PROBLEM TO SOLVE.
Swap "toggle editor" for "toggle panel" in the lines starting with the one that contains "Describe the element at coordinates (313, 545)" and going on through the one that contains "center [64, 78].". Give back only those lines, with nothing else changed.

GIVEN ENTRIES.

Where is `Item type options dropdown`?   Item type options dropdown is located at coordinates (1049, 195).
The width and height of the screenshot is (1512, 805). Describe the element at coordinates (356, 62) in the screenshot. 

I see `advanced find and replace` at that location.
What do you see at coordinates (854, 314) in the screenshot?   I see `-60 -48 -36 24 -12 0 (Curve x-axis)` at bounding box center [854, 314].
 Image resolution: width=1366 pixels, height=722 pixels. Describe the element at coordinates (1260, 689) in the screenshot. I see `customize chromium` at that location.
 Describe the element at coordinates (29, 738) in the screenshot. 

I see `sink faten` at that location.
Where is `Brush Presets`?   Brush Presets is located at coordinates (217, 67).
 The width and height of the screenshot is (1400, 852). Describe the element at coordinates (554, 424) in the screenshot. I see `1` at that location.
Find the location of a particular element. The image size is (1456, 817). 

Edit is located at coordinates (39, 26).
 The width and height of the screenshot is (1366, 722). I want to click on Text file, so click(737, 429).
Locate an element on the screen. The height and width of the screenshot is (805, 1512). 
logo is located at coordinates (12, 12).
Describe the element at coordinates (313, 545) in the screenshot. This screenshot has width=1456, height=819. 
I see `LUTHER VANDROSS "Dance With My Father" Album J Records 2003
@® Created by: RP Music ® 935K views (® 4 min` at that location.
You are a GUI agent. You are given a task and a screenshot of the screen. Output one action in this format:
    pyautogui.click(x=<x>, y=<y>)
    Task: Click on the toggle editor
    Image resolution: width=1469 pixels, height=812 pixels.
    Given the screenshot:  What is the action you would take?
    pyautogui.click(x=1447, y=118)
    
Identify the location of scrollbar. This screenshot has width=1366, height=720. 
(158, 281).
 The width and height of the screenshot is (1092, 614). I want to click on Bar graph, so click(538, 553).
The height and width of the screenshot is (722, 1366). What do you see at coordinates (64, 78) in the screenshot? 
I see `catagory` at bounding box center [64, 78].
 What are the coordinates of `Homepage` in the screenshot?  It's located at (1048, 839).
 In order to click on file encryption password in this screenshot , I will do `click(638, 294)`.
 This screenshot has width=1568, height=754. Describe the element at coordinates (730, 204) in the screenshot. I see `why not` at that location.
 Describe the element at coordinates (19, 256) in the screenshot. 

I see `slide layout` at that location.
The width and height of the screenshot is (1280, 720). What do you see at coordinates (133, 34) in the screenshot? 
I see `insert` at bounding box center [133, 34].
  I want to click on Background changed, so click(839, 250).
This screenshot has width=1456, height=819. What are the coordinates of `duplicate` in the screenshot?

RESULT OF THE EXERCISE.
Describe the element at coordinates (313, 545) in the screenshot. This screenshot has width=1456, height=819. 
I see `LUTHER VANDROSS "Dance With My Father" Album J Records 2003
@® Created by: RP Music ® 935K views (® 4 min` at that location.
You are a GUI agent. You are given a task and a screenshot of the screen. Output one action in this format:
    pyautogui.click(x=<x>, y=<y>)
    Task: Click on the toggle panel
    Image resolution: width=1469 pixels, height=812 pixels.
    Given the screenshot:  What is the action you would take?
    pyautogui.click(x=1447, y=118)
    
Identify the location of scrollbar. This screenshot has width=1366, height=720. 
(158, 281).
 The width and height of the screenshot is (1092, 614). I want to click on Bar graph, so click(538, 553).
The height and width of the screenshot is (722, 1366). What do you see at coordinates (64, 78) in the screenshot? 
I see `catagory` at bounding box center [64, 78].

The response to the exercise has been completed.